Still, my bad. I remembered them as being more clearly out. I completely agree that if this is an issue, the way to respond is to point out the successful writers with prominent unambiguously gay characters.

Date: 2011-09-14 03:23 pm (UTC)
From: (Anonymous)
"minor" means gets relatively little narrative time and/or point of view compared to MAJOR characters.

"Minor" does not mean "unimportant to the protagonist or the plot."

Date: 2011-09-14 04:58 pm (UTC)
From: [identity profile] willshetterly.livejournal.com
Because your comment had been screened, my answer is below: http://pameladean.livejournal.com/141554.html?thread=2470642#t2470642

Date: 2011-09-18 04:25 am (UTC)
From: [identity profile] serialbabbler.livejournal.com
I didn't read them as being gay and I'm actually not all that bad at figuring out subtext most of the time if I'm in the mood. Of course, as an Asexual, I have no trouble imagining two adult men living together and really just being friends... Certainly I wouldn't have had any trouble imagining that when I was twelve or whatever age I was at when I read the first book in the series.
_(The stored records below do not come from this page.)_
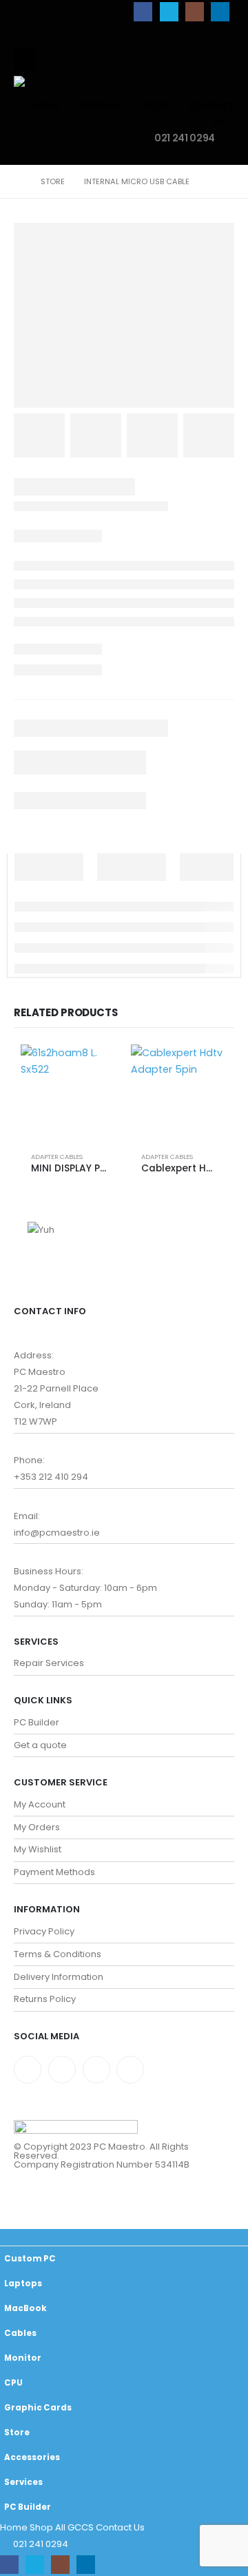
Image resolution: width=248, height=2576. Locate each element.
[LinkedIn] (220, 11)
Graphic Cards (38, 2407)
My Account (39, 1804)
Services (23, 2482)
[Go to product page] (69, 1092)
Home (46, 105)
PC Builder (36, 1722)
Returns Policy (45, 1998)
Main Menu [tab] (55, 2236)
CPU (13, 2382)
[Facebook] (143, 11)
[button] (25, 58)
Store (17, 2432)
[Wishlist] (223, 64)
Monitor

*Would actually like it if there were more books with no sex in them at all because sex scenes are booooring, but knows that's not bloody likely to happen.*

Date: 2011-09-14 06:56 pm (UTC)
From: [identity profile] ethelmay.livejournal.com
Diane Duane posted on Usenet a number of years ago to the effect that it was intentional that Tom and Carl's relationship NOT be unequivocally either gay or not gay. http://groups.google.com/group/soc.motss/msg/25c9214646dd8589

> What might be good reasons for
> me _not_ getting too definite on this subject in the books themselves?
> Hint A: Discard what will possibly be the first reason to come to
> mind (i.e. anything to do with potential sales, marketing, or possibly
> being banned anyplace).
> Hint B: I really dislike labels. _Any_ kind. I look forward to the
> day when there will be no need for them any more, and nothing left but
> people for whom it is OK to love other people in ways that do no harm
> to the loved (or others). I much doubt I'll see such a time in this
> lifetime, but it's a goal worth working for.

Date: 2011-09-15 03:09 am (UTC)
From: [identity profile] ethelmay.livejournal.com
Yes: as I've said elsewhere, "I am not especially happy with that authorial decision, given that the rest of her narrative appears to completely accept all the standard heterosexual labels (and also given that hers is a very language-based wizardry system, in which names have power), but I suppose it makes sense to her."